Das gezielte Ausschalten von Genen durch homologe Rekombination (gene targeting) in embryonalen Stammzellen (ES-Zellen) der Maus hat sich in den letzten Jahren schnell entwickelt und eignet sich zur Funktionsanalyse von Genen im Organismus, sowie zur Analyse von größeren Genomabschnitten im Rahmen von Positionsklonierungs- und Genom-Projekten. Im Laufe dieser Arbeit wurde eine weiterentwickelte Form des gene targeting, die Cre/loxP vermittelte Rekombination, eingesetzt, um große, sequenzspezifische Deletionen in das Chromosom 11 der Maus einzufügen. Grundlegend für das Cre/loxP-System ist eine gut charakterisierte Region im Mausgenom, in der zwei Deletionsendpunkte festgelegt werden können. In diese Deletionsendpunkte werden zwei loxP-Elemente integriert, die spezifisch von dem Cre-Enzym erkannt werden. Der genomische Bereich zwischen den beiden loxP-Elementen wird durch die Cre-Rekombinasereaktion deletiert.
Für das Einbringen der loxP-Elemente in das Mausgenom müssen zwei Targetingvektoren konstruiert werden, die aus dem loxP-Element, einer Resistenzkassette und genomischer, zum Ziellokus homologer, DNA bestehen. Die homologe genomische DNA sollte isogen zu der ES-Zell-DNA sein. Aus diesem Grund wurde in der bereits gut durch YACs charakterisierten wobbler Region auf Maus Chromosom 11 ein BAC-Contig erstellt. Nach einer BAC-Screening-, -Kartierungs- und -Orientierungsphase konnte mit der Deletionsvektorkonstruktion begonnen werden. Es wurden insgesamt sechs Targetingvektoren hergestellt, die zur Generierung von Deletionen in der wobbler kritischen Region eingesetzt werden können.
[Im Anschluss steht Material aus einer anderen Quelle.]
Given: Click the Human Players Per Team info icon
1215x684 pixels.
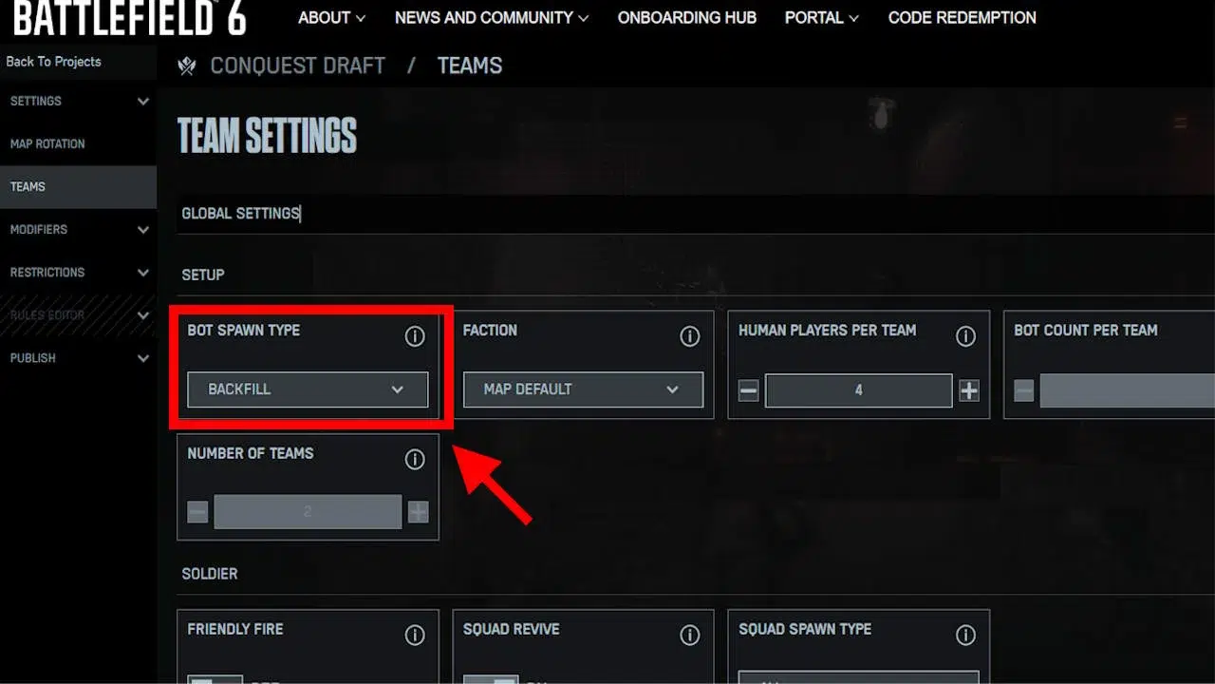Looking at the screenshot, I should [965, 336].
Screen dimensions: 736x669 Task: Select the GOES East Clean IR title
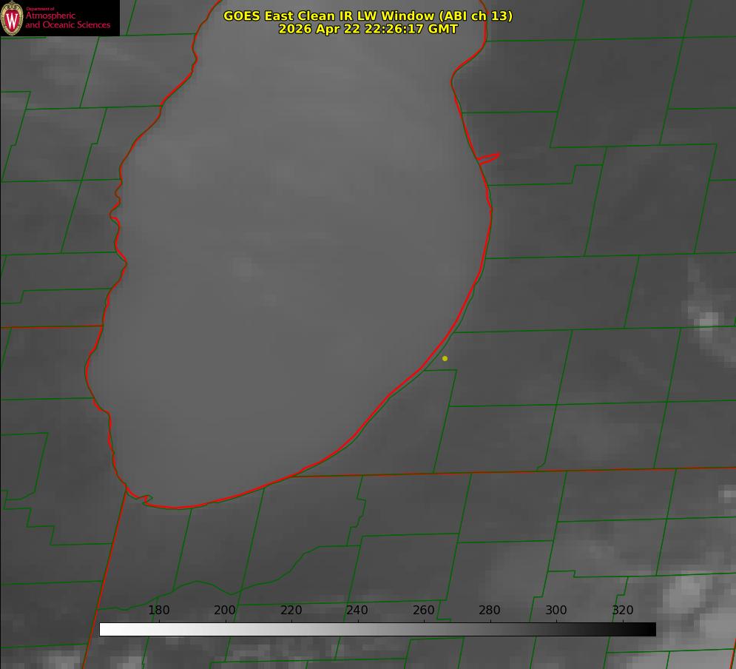(x=368, y=16)
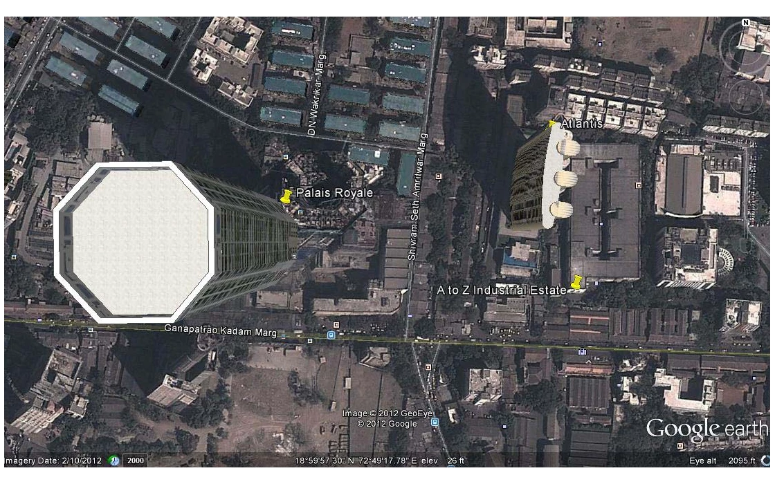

Zwei dieser Targetingvektoren wurden in aufeinanderfolgenden Elektroporationen in das ES-Zellgenom gebracht. Es existieren fünf ES-Zellklone, die zwei korrekt in das Genom integrierte Targetingvektoren tragen. Durch eine transiente Cre-Expression kann der Bereich zwischen den integrierten loxP-Elementen in den ES-Zellen deletiert werden. Die ES-Zellen werden anschließend für eine Blastozysteninjektion oder Morulaaggregation verwendet, um chimäre Mäuse zu generieren.
In dieser Arbeit wurde ebenfalls ein "alternatives" Konzept zur Herstellung von Deletionen im wobbler kritischen Bereich verfolgt. Durch die Integration eines negativen Selektionsmarkers (das Thymidin Kinase Gen = TK Gen) und einer anschließenden Bestrahlung der ES-Zellen mit [gamma]-Strahlen kann spezifisch auf den Verlust des TK Gens selektiert werden. Durch die Bestrahlung verlieren die ES-Zellen flankierend zu dem TK Gen auch genomische Bereiche. So entsteht eine ganze Reihe von unterschiedlichen Deletionen innerhalb der ausgewählten Region. Diese Strategie wurde für die wobbler Region angewandt. Es konnten elf Klone ermittelt werden, die durch die Bestrahlungsreaktion das TK Gen verloren haben. Diese Klone werden zurzeit charakterisiert, um die Größe der erzeugten Deletionen festzustellen. Anschließend werden auch diese Klone in Blastozysten injiziert oder mit Embryonen im Morulastadium aggregiert. Die aus beiden Methoden resultierenden Deletionsmäuse werden in verschiedenen Kombinationen verpaart, mit dem Ziel, die wobbler kritische Region zu verkleinern und um die in dem Deletionsintervall liegenden Gene zu charakterisieren.